The students were part of five winning teams in the Engineers of the Future competition, a robotics and coding challenge which encouraged children aged 7 to 16 across the UK to get hands-on and creative with engineering. The special guests showcased their award-winning engineering projects inspired by Lego play.
Engineers of the Future has seen the government’s Year of Engineering campaign, Lego Education and the Institution of Engineering and Technology join forces to give more children around the country the opportunity to meet engineering role-models and to take part in engaging STEM activities.
As part of the campaign, the Engineers of the Future roadshow visited primary schools across the UK this autumn and winter, with a focus on schools that hadn’t previously taken part in engineering activities. Led by engineers equipped with Lego Education coding and robotic activities, the roadshow aimed to inspire children by giving them access to quality hands-on learning experiences to help them discover the exciting opportunities available to aspiring engineers.

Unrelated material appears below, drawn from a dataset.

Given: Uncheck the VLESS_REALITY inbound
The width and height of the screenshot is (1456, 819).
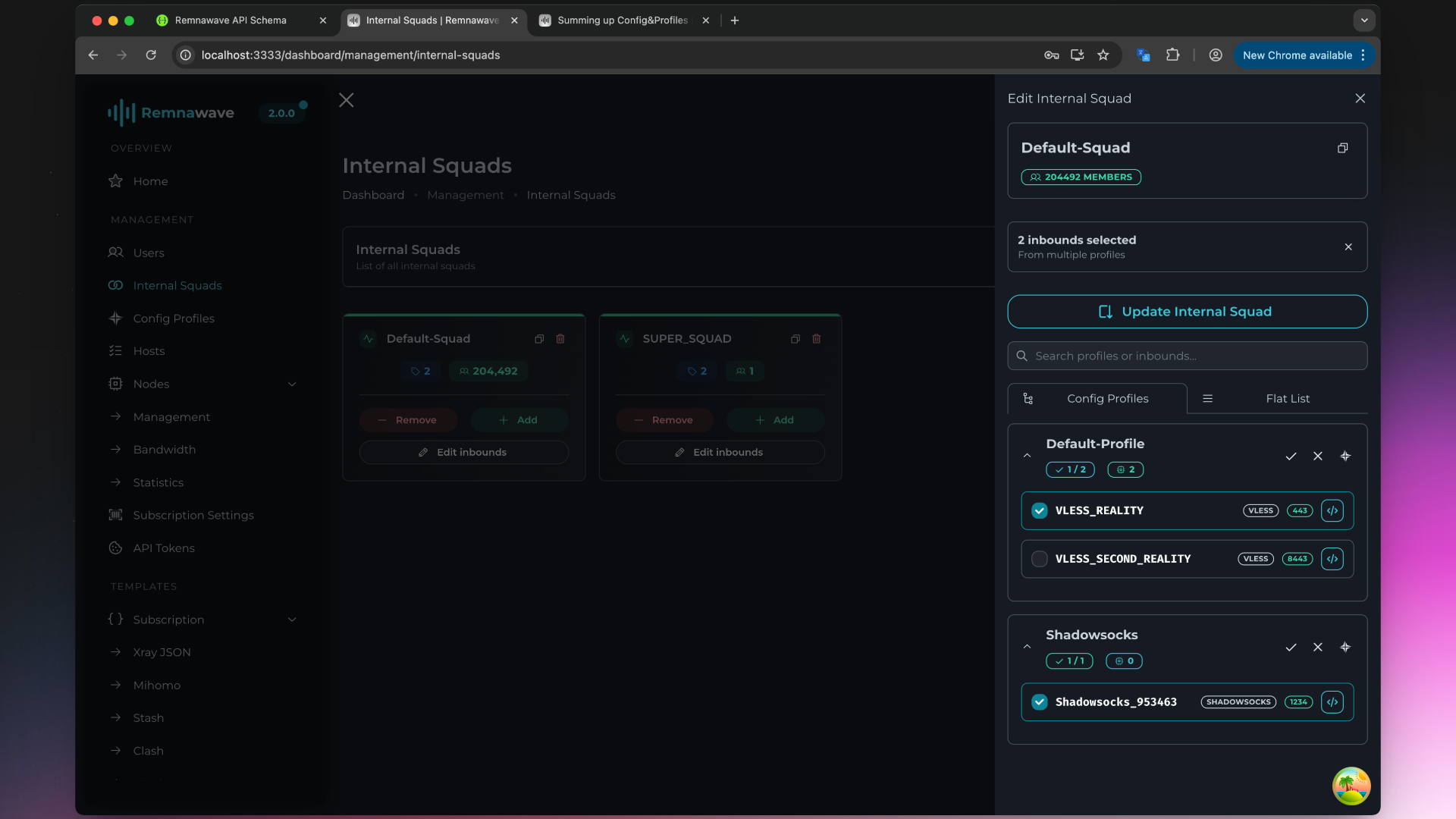Looking at the screenshot, I should click(1039, 510).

Minister for the Year of Engineering Nusrat Ghani said: “Working with Lego Education and the Institution of Engineering of Technology, we have been able get many schoolchildren involved in engineering projects for the first time – a vital way of showing young people from all backgrounds the amazing things they could achieve as engineers.”
Victor Saeijs senior VP Western Europe for the Lego Group said: “Our core mission is to inspire and develop the builders of tomorrow, equipping children from an early age with the right skills to succeed, whatever their background or ambition. Today’s showcase is about recognising those children and giving them a platform to share their innate creativity, passion and aptitude for STEM with decision makers. We are delighted to have supported the government on this initiative and believe it sends a clear message about the importance of investing in the development of key skills from an early age.”